WHAT TO WORK ON -> Reproduce the data from its first line through the line containing "This screenshot has height=539, width=873.", with both ends included.
[START OF RECORD SET]
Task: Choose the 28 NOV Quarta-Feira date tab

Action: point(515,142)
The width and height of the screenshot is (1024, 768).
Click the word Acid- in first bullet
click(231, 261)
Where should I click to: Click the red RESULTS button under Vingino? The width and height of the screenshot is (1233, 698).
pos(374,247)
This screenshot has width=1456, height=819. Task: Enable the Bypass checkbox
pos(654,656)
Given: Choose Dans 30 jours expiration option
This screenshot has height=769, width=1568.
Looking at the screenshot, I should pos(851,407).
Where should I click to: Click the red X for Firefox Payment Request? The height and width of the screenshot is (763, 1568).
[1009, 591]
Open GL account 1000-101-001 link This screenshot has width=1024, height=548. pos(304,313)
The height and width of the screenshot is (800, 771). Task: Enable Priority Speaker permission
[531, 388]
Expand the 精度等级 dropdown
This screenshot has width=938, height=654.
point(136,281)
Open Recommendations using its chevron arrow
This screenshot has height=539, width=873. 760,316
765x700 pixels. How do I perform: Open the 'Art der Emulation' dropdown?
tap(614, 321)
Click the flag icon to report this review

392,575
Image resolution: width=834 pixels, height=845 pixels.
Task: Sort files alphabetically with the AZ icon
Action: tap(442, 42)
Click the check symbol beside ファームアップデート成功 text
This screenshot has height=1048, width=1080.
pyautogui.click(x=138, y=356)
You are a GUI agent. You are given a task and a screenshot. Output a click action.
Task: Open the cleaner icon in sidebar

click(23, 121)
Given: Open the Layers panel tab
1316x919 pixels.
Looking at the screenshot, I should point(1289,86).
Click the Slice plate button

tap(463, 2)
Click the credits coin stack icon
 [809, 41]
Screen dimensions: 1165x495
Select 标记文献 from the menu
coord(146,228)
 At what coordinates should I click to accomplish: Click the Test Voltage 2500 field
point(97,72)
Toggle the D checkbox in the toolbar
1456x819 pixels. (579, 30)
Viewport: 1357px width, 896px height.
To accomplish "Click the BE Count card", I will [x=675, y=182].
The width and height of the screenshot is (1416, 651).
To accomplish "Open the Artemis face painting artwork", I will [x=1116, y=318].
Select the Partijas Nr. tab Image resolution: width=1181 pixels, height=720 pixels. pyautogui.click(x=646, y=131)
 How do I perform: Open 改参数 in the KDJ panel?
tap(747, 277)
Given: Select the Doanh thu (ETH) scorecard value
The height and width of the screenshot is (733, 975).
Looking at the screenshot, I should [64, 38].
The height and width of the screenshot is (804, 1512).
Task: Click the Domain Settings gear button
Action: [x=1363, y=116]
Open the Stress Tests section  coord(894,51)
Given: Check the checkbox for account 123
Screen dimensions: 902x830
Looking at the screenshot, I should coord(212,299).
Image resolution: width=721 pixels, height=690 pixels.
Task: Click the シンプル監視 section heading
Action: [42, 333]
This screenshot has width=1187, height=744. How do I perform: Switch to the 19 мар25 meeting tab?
[END OF RECORD SET]
RESULT OF THIS EXERCISE ->
Task: Choose the 28 NOV Quarta-Feira date tab

Action: point(515,142)
The width and height of the screenshot is (1024, 768).
Click the word Acid- in first bullet
click(231, 261)
Where should I click to: Click the red RESULTS button under Vingino? The width and height of the screenshot is (1233, 698).
pos(374,247)
This screenshot has width=1456, height=819. Task: Enable the Bypass checkbox
pos(654,656)
Given: Choose Dans 30 jours expiration option
This screenshot has height=769, width=1568.
Looking at the screenshot, I should pos(851,407).
Where should I click to: Click the red X for Firefox Payment Request? The height and width of the screenshot is (763, 1568).
[1009, 591]
Open GL account 1000-101-001 link This screenshot has width=1024, height=548. pos(304,313)
The height and width of the screenshot is (800, 771). Task: Enable Priority Speaker permission
[531, 388]
Expand the 精度等级 dropdown
This screenshot has width=938, height=654.
point(136,281)
Open Recommendations using its chevron arrow
This screenshot has height=539, width=873. 760,316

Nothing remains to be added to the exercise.